__About this exercise__. Extract the stretch of lines that starts at the line with "Where should I" and ends at the last line of the data below. Give it exactly, without pictures.

Collected data
_ _ _ _ _ _ _

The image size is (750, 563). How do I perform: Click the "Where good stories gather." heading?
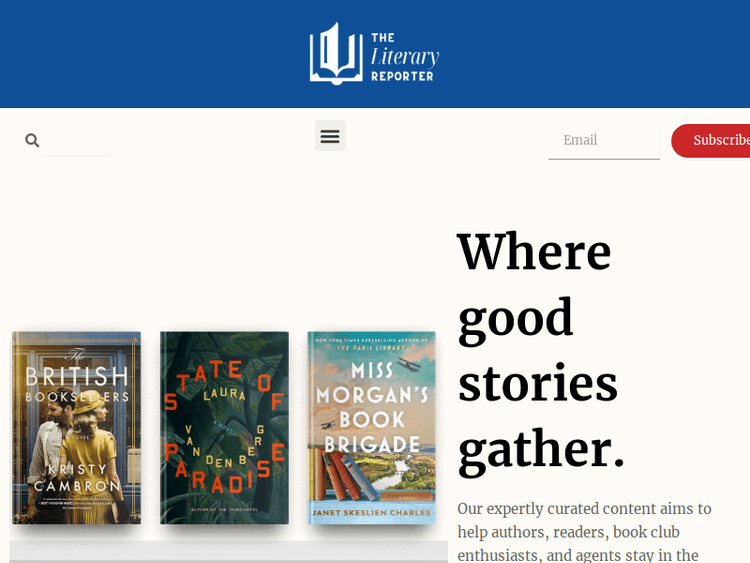541,348
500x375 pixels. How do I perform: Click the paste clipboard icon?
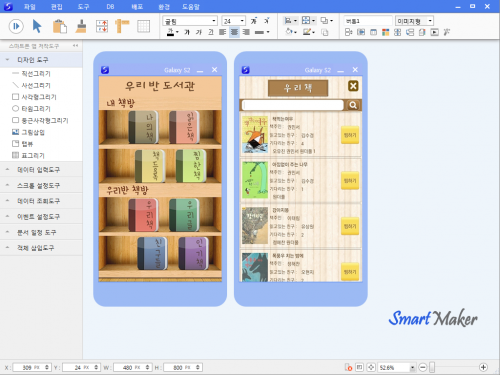(x=60, y=26)
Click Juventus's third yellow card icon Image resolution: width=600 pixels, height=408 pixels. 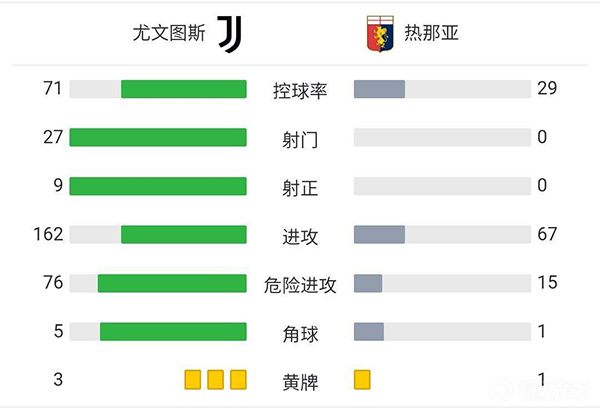238,379
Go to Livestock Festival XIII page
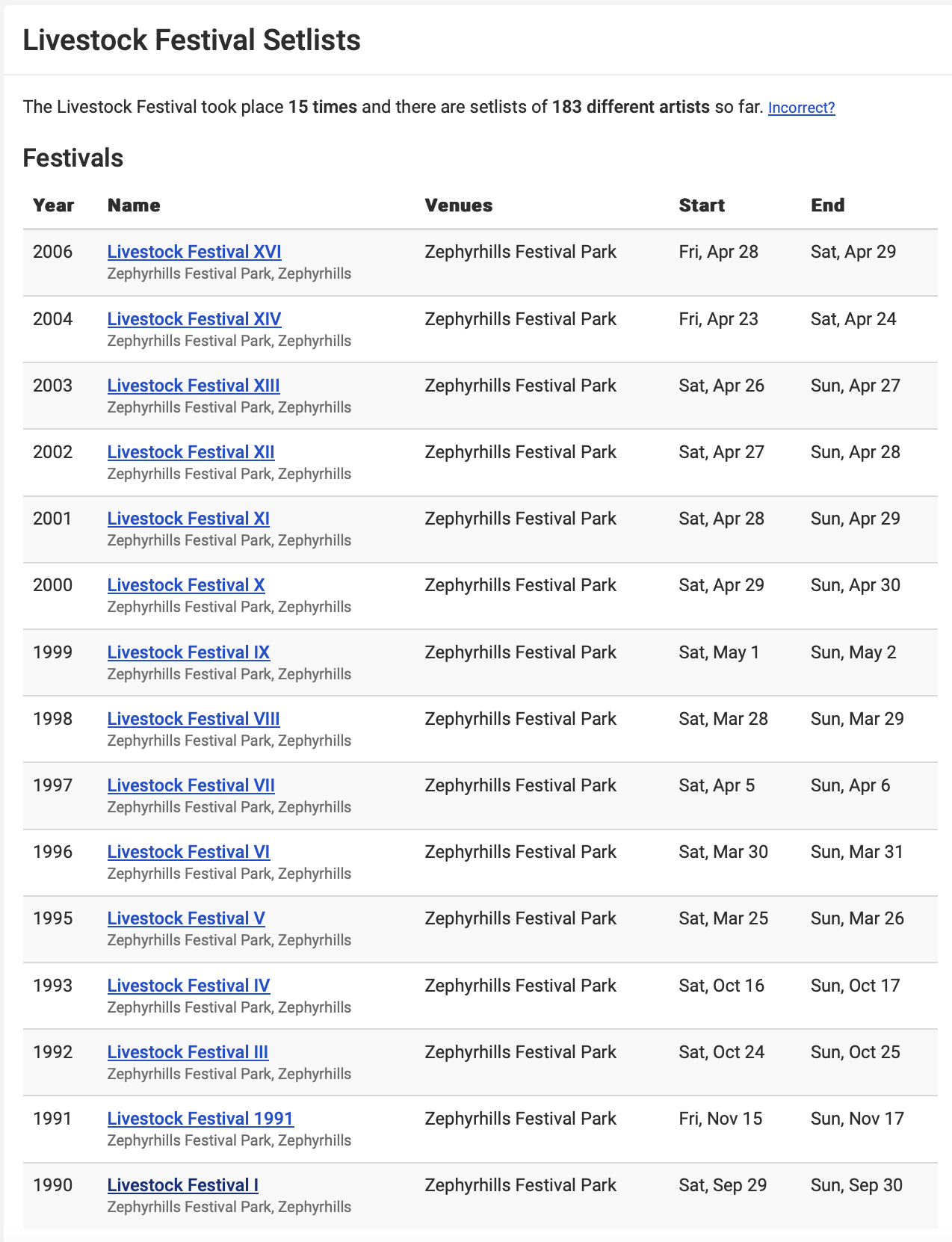952x1242 pixels. coord(194,386)
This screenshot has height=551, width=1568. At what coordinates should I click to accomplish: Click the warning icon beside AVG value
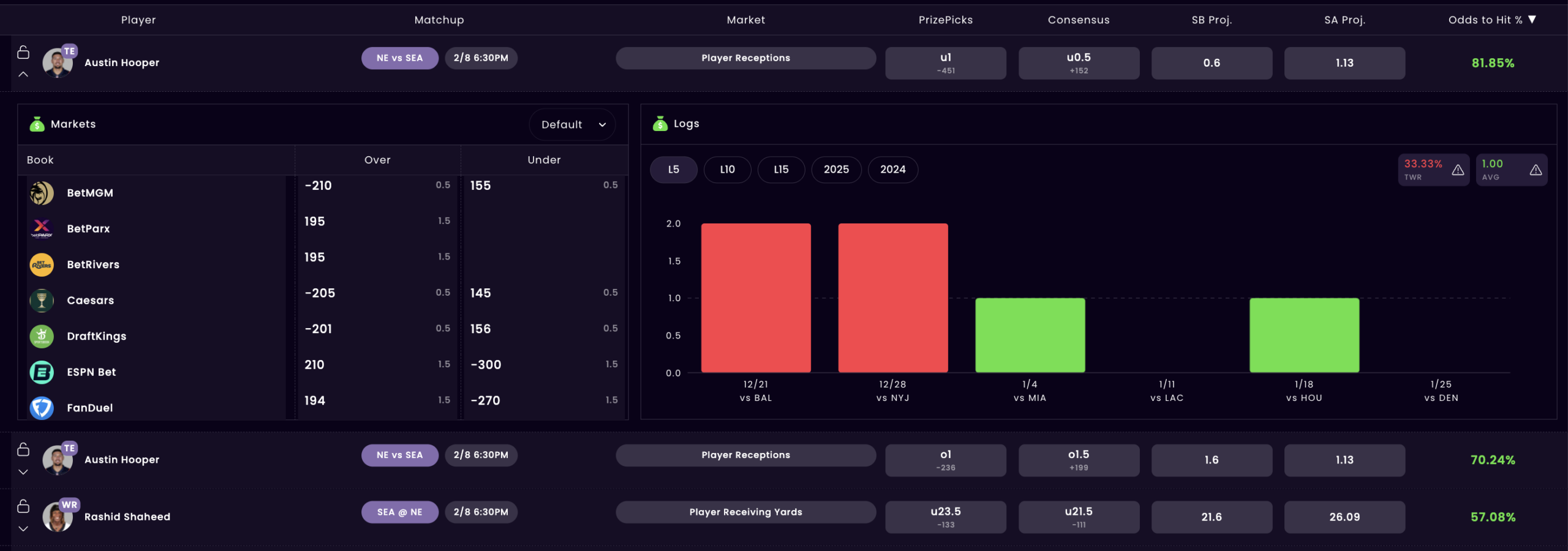[x=1536, y=170]
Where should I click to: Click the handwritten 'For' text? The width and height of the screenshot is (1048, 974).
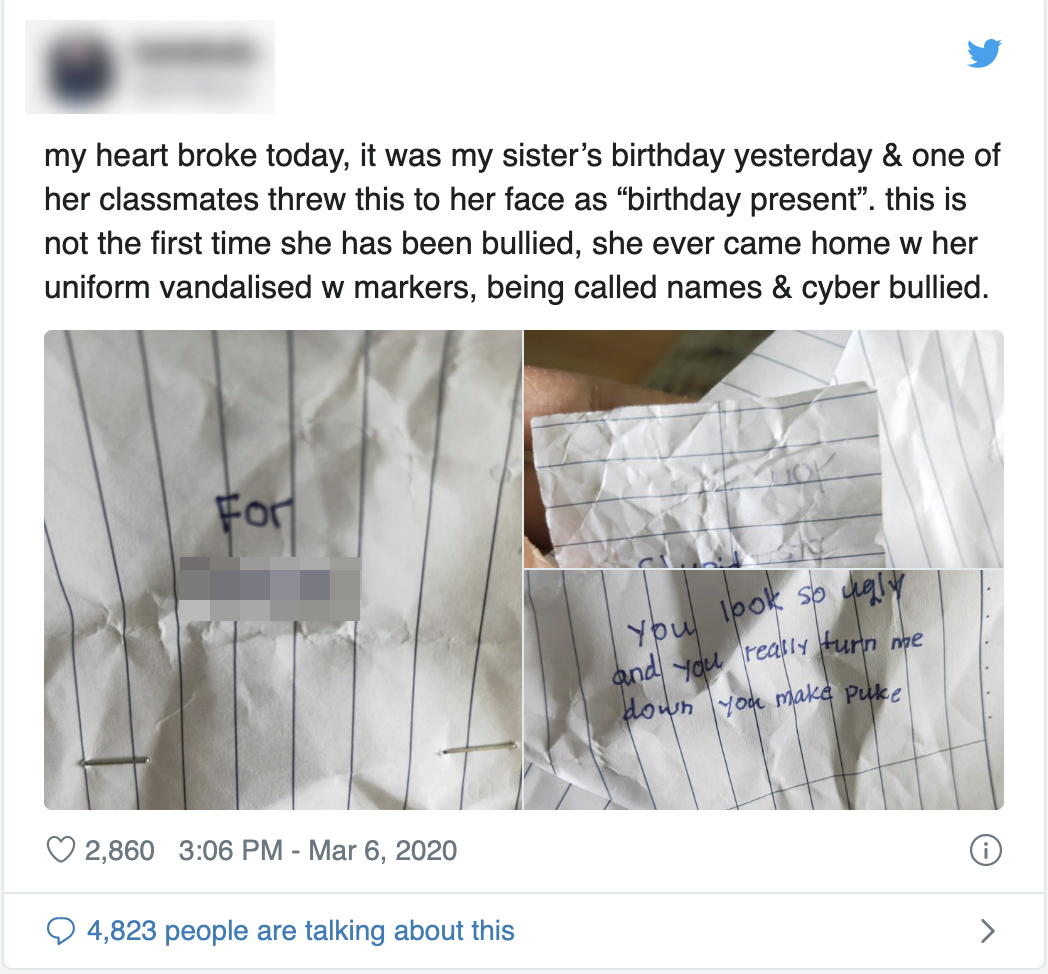pos(254,511)
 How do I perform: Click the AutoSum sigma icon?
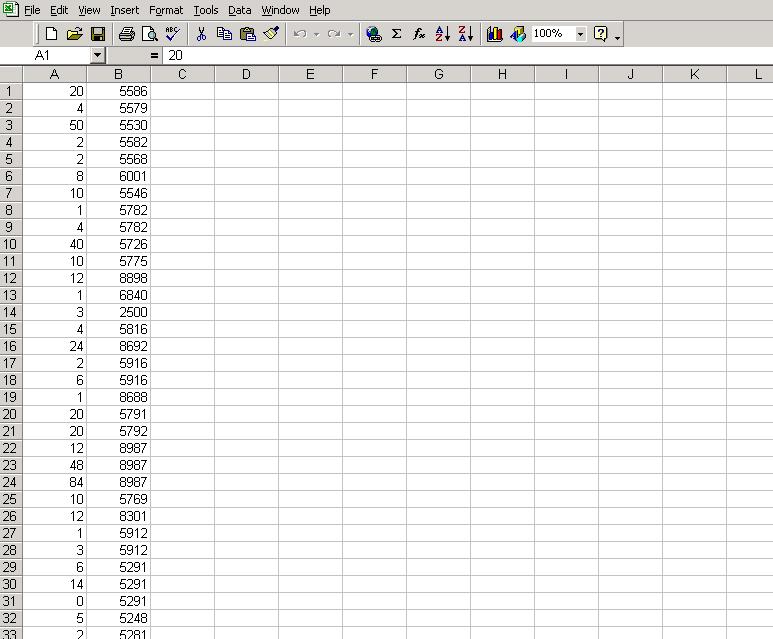point(396,34)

_ _ _ _ _ _ _

__Written answer__.
Where should I click to: Click the handwritten 'For' text? The width and height of the screenshot is (1048, 974).
pos(254,511)
 How do I perform: Click the AutoSum sigma icon?
point(396,34)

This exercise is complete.